As a submariner, Holmes was well aware that the information on the FruPac chart offered tremendous potential to the submarine fleet now that merchant vessels were legitimate targets. There were, however, a host of problems. Information on merchant vessels was still very limited – type of ship and its cargo could not yet be easily correlated. But the larger issue was not the gathering and collation of material, but rather disseminating it. Sharing information with operational units violated established security procedures for dissemination of signal intelligence, which was only to be done for the highest priority targets.[18] Without such a target, the risk of compromise was considered too high. And, of course, there was some question as to whether submarine intercept would actually work. Without meeting the stringent security conditions and conducting an actual test, Holmes’ chart remained just an academic exercise.
In February 1942, a target appeared that met the targeting criteria. The Japanese port director at Truk routinely transmitted the arrival and departure of military units in a minor code that FruPac had been reading for some time.[19] A message was intercepted reporting the pending arrival of a Japanese aircraft carrier at Truk. Such a target seemed to satisfy the dissemination criteria. Holmes asked Rochefort’s permission to pass the information to Commander Charles W. Styer, then ComSubPac’s Chief of Staff and a friend from Holmes’ days in submarines.[20] Rochefort agreed, providing the information was “sanitized” to protect the source. The submarine Grayling was dispatched for intercept, arriving off Truk to spot the enemy carrier departing and sailing over the horizon. Although no attack occurred, the fact that the carrier was precisely where FruPac said it would be demonstrated to ComSubPac that a new targeting source was potentially available. Holmes’ experiment and his informal relationship with ComSubPac was the first real tie between submarines and signal intelligence.

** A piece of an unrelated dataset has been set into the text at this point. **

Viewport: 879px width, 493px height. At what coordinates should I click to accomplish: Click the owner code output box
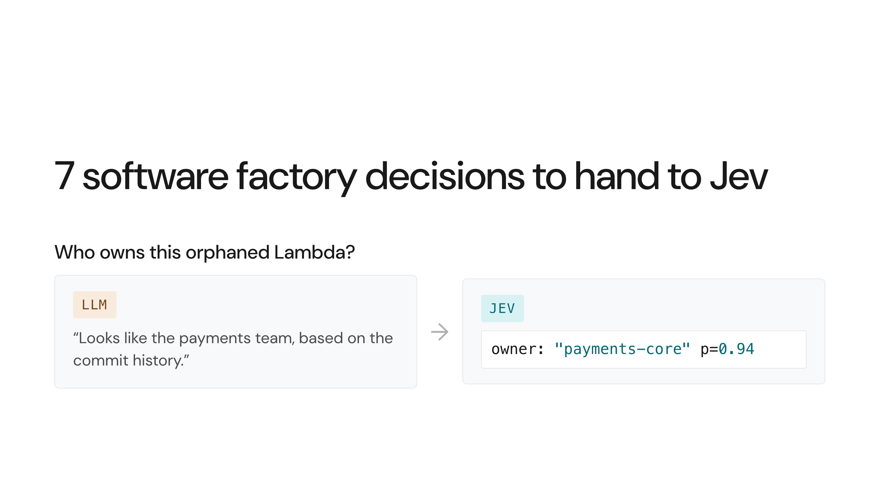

But the tie was tenuous. Real information was scarce and tended to be relayed after the fact. There was still a great deal of guesswork as to the enemy’s intentions, and submarines were often not in a position to take advantage of a sudden operational break. And the security issue remained. Until more information could be provided to guide submarines effectively to economic targets, tankers sailed at will.
5 Expanded Analysis: Enter the Army
In late December 1941, Wall Street lawyer Alfred McCormack was about to have the most important meeting of his life which, unbeknownst at the time, would have an enormous impact on the Pacific War. Secretary of War Henry Stimson was about to brief him on the war’s best-kept secret and ask him to play a vital role.

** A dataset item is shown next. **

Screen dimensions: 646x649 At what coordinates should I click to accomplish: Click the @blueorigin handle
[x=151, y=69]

As a senior government official, Secretary of War Henry Stimson was well aware of US signal operations in the interwar period including the “Purple” diplomatic breaks that warned of rising Japanese tensions prior to Pearl Harbor.[21] Fully briefed on initial wartime operations, he saw the potential of signal intelligence – as well as the weaknesses.[22] Initial lessons from the Pearl Harbor attack indicated the need for more personnel, more analysis, and above all organization. Stimson concluded correctly that the coordination of intelligence required a highly organized and disciplined leader. He subsequently summoned an old friend who possessed exceptional organizational skills used to working in a diverse environment.[23] In Stimson’s mind, McCormack had recognized exceptional organizational skills at a senior level, precisely what wartime signal intelligence required.[24]

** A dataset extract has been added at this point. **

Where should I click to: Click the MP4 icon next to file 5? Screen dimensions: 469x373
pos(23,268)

McCormack emerged from the meeting a new Colonel, with direct tasking from the Secretary to review signal intelligence operations and recommend improvement. He first examined processes, specifically methods of analysis of available signal intelligence. Methods and processes were random. Often a signal section chief literally had to “carry the information around in his head;” were he to make any connection between intercepted messages, it was largely a matter of memory and individual skill.[25] The intercept process itself was locked in conflicting priorities and classifications among the different groups handling the material.[26] No cross-checking or examination of related material was conducted to confirm the information in the intercepts or generate a strategic picture. McCormack concluded that a new process was required and ultimately a new organization.
This led to the formation of the Military Intelligence Service (MIS) to coordinate signal activities between agencies in the War Department, and in the spring of 1942, Special Branch. The ultimate objective was to provide strategic and operational intelligence to forces in the field based on long-term analysis of signal intelligence. This included establishing greater coordination between Army and Navy with the goal of devising a base picture of Japanese capabilities and intentions, specifically to coordinate intercepts in the Far East Section dealing with enemy long-term operations and economic conditions.[27] Information was obtained using code-breaking systems already in place and in use by both Services, but it was examined with a different eye. Rather than examining intercepted messages for immediate content that could be used operationally, Special Branch conducted a close and continuous study of an evolving intelligence problem to determine the connectivity of events.[28]
MIS’s Army analysts were not idle in their efforts to derive a picture of the Japanese strategic and economic condition; by late 1942, the ongoing effort to derive a strategic picture of Japan began to yield results. Pieces emerged slowly. Through exhaustive analysis of the available material and inter-service research, MIS reported a “pretty clear” picture of the Japanese movement of supplies by sea to and from Indochina and Thailand, the first-time strategic economic analysis of enemy operations. Problems that the Japanese were experiencing in their supply operations slowly became apparent, identifying weaknesses for potential exploitation.[29] Unfortunately, strategic information on shipping was difficult to obtain; there was no single source or code that provided an entire picture, only snippets of information. This challenge would put McCormack’s principles of organization and analysis to the test. In his own words:
[…] using garbled texts, incomprehensible ship names, abbreviations and alphabetical designators, incomprehensible ship tonnage figures, loading reports and ship schedules; from this a base intelligence picture of the Japanese shipping operation was devised.[30]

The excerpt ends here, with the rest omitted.